## PROVIDED TEXT
__________________________________________________
A man standing on the iron bridge that once extended North Main Street over the Cedar saw a 3-year-old boy fall into the river upstream. The man yelled to the 18-year-old Hulet, who ran to the river and pulled the boy out of about 5 feet of water.
On the shore, Hulet gave CPR or “artificial respiration” to the boy – Roland Zook – for a few minutes until Zook showed signs of life, the Austin Daily Herald wrote Sept. 18, 1933.
“(Hulet) then carried the boy to the Zook home, where he was worked on for about an hour,” the Herald wrote, adding that Zook was placed between warm blankets because he was blue from the river’s cold water.
By the next day, however, Zook had “completely recovered from the narrow escape from drowning.”
Zook went on to live until age 88, passing away in 2019 in northern California. After moving with his family to California, Zook served as a U.S. Marine in the Korean War; married his wife in Los Angeles; and raised two children while working as an iron worker and insurance agent.
Nearly 30 years after Zook was saved, Hulet —now an Austin police officer since 1945 — heard another scream for help from the Cedar River at Austin Mill Pond. Hulet was fishing in Austin Mill Pond’s southwest corner on the Sunday afternoon of June 23, 1963.
Four boys — ages 8 to 10 — had formed a chain while swimming in the river when one broke loose and went underwater where there was a steep drop.
Hulet dove into the river, which was deep enough to go over his head, and pulled the boy out. Hulet told the Herald the boy appeared uninjured but was so scared he ran home before he could be identified. A woman at the scene verified the rescue.
Hulet the hero
In the early 1930s, Hulet and Zook lived a block apart along Lansing Avenue — today’s First Drive Northwest — with their backyards overlooking Austin Mill Pond and the state park. Their homes later were removed for building Austin’s first YMCA and the Red Cedar Inn (today’s Cedars of Austin complex).
About 4:30 p.m. on Sept. 15, 1933, the 3-year-old Zook joined a 4-year-old girl in walking to the state park near the Rayman boat house on a sharp river bend that curved around the property that today hosts Bremer Bank.
Zook and the girl were playing near the river when something got Zook’s attention.
“The Zook boy thought he saw a fish in the water and reached down to seize it,” the Herald wrote. “He lost his balance and tumbled in. The water was about 5 feet deep.”
__________________________________________________
## EXERCISE DATA
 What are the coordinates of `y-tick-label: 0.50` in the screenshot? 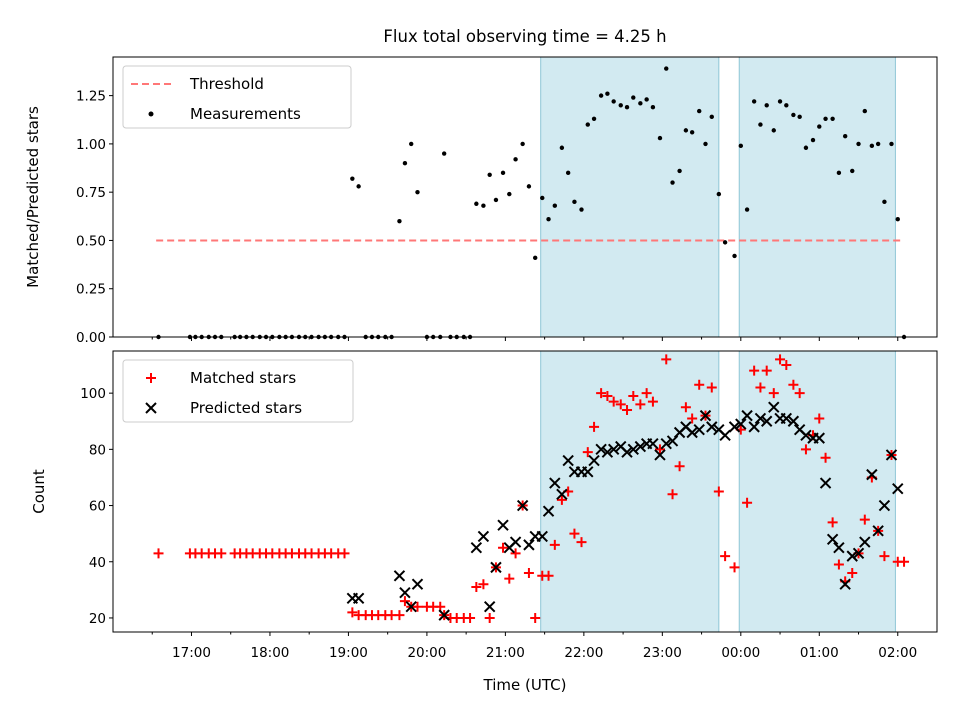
__________________________________________________
## JOB 1
Answer these from the article about Hulet's Cedar River rescues:
(a) How deep was the water Hulet pulled the 3-year-old out of?
(b) What two jobs did Zook hold while raising his children in California?
(c) In what part of Austin Mill Pond was Hulet fishing on June 23, 1963?
## JOB 2
Carry the article about Hulet's Cedar River rescues forward from its last sentence.

## EXPECTED OUTPUT 1
(a) About 5 feet.
(b) Iron worker and insurance agent.
(c) The southwest corner.

## EXPECTED OUTPUT 2
A man never identified was standing on the Charles Fox Bridge (installed just two years earlier and removed in 1961). He saw the boy fall in the river and he called out to Hulet, who graduated four months earlier from Austin High School.
“At this time of the year, there are very few people near the state park along the Cedar River,” the Herald wrote. “The only persons at the park at the time the boy fell in the water were the man on the bridge and Hulet.”
Hulet’s “quick action” in pulling the boy from the river and use of CPR were credited by Zook’s father with saving his son’s life. The father said he wished he also could find the unknown man on the bridge to thank him.
Life of service
At the time of his death in 1989 at age 74, Hulet was described in a Herald obituary as an avid fisherman who “spent many pleasant hours on the shores of many a river and lake.”
“A well-known and well-respected man in the community, he always had a ‘word of greeting’ to anyone who crossed his path,” the obituary stated April 2, 1989. “He was a kind and loving husband, a caring and dependable father, a protective grandpa and a faithful friend.”
Hulet worked for 12 years at the Hormel plant after high school. During that time, Hulet also played on many amateur sports teams for baseball, basketball, bowling and even hockey – a rarity in the 1930s in southern Minnesota.
Known as the “big Austin third baseman,” Hulet was named in 1937 as the “most valuable player” at the Minnesota State Amateur Baseball Tournament, receiving the Governor’s Trophy.
In 1945, Hulet left Hormel to start a 24-year career as an Austin police patrol officer. The father of five was highlighted for his police work numerous times in the Herald.
Hulet then chose to work as a custodian for Austin Public Schools until 1977, when he retired for good.